I use network inference methods to model interspecies interactions between marine microbial species and predict how marine microbial communities will be affected by global change.
To fully understand an ecological system, mere abundance data of individual species is insufficient. Recent global marine surveys indicate that interspecies interactions can have larger impacts on microbial community structure than environmental and geographic factors. But it is difficult to study these interactions because of the high complexity of many natural communities. On top of that, only a small fraction of the species in a natural community can be cultivated in a laboratory. I use mathematical models and computational approaches to learn species interactions from observational data. The natural variation in species' abundancies (e.g. over time) allows to infer species interaction networks and derive causal relationships. The nature of the interaction can be that one species produces a substrate for another or that species compete for nutrients, so the interactions are not necessarily physical.

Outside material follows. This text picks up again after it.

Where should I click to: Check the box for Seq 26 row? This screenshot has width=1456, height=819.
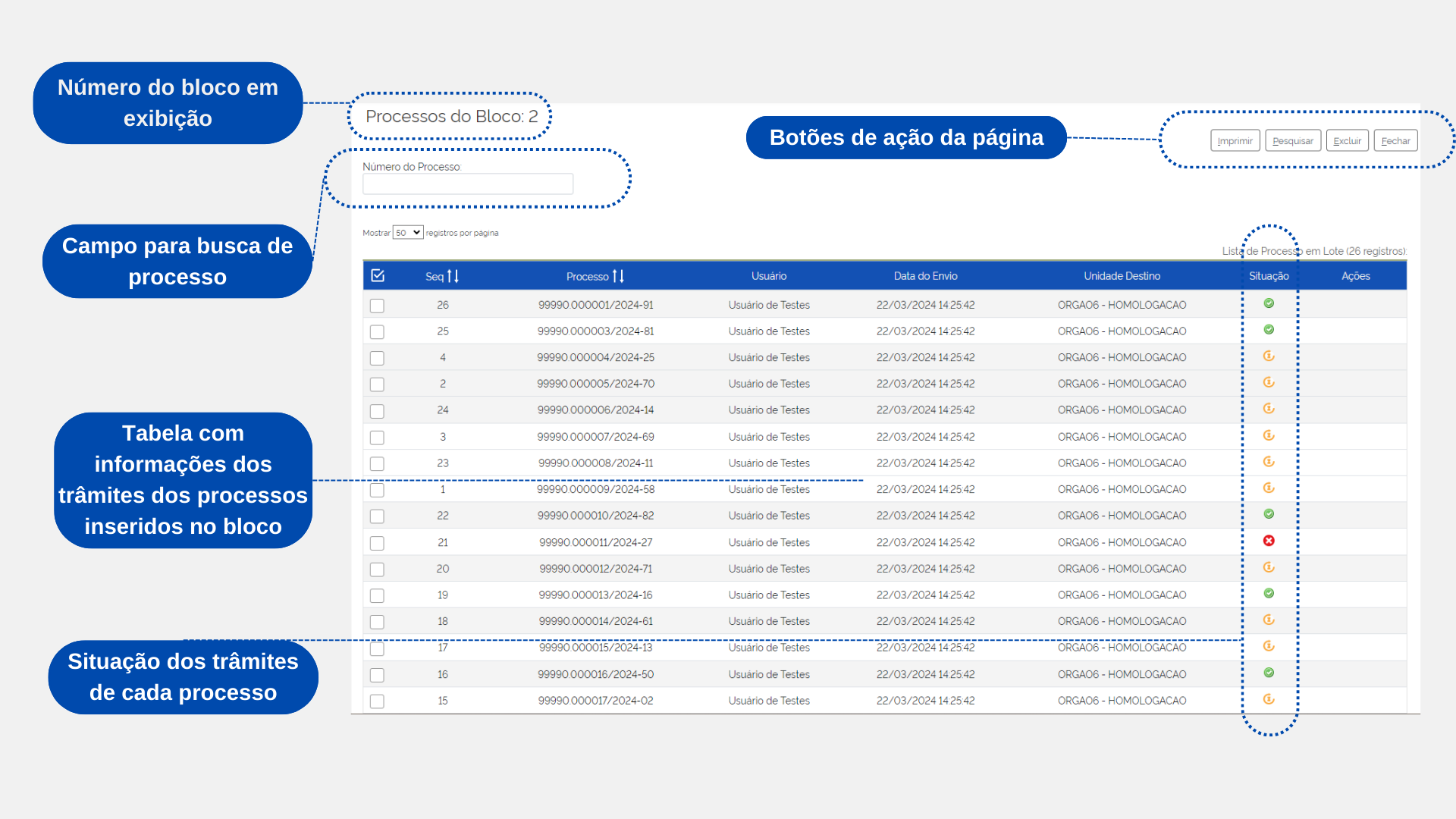377,306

How the direction of the interactions can be inferred by looking at more than two features at the same time and making use of specific characteristics of the data is illustrated below:
Imagine an organism that requires two other species to be present in the community to sustain its living. We call the ‘supporting’ species A and B and the dependent species C. When only one of the two ‘supporting’ species A or B are in the same community, the dependent organism C will never be found. Only when both A and B are present, species C will be found. That is, when the dependent species is present, we know that the other two must also be present, while when the dependent organism is absent, we know nothing about the other two. This phenomenon is called conditional independence. Dependent on the condition of C, A, and B are independent or not. This independence structure can be recovered from observational data and represented in a Bayesian network as arrows from A and B converging in C. Based on these structures, further parts of the interaction graph can be directed and allow to infer information flow.
My models can also be used for applied research. They can aid in the design of synthetic consortia for desired applications. For example, causal modeling can propose changes to the community that will improve the yield of useful metabolites or other natural products of interest. For example, communities that optimize degradation of plastic particles in the ocean.
I contribute sequence data analysis to marker gene studies of marine communities, e.g. amplicon-based rRNA gene locus analyses. I also use the abundance data to generate networks of species interactions.
I perform metagenomic sequence data analysis in collaboration with experimental marine scientists.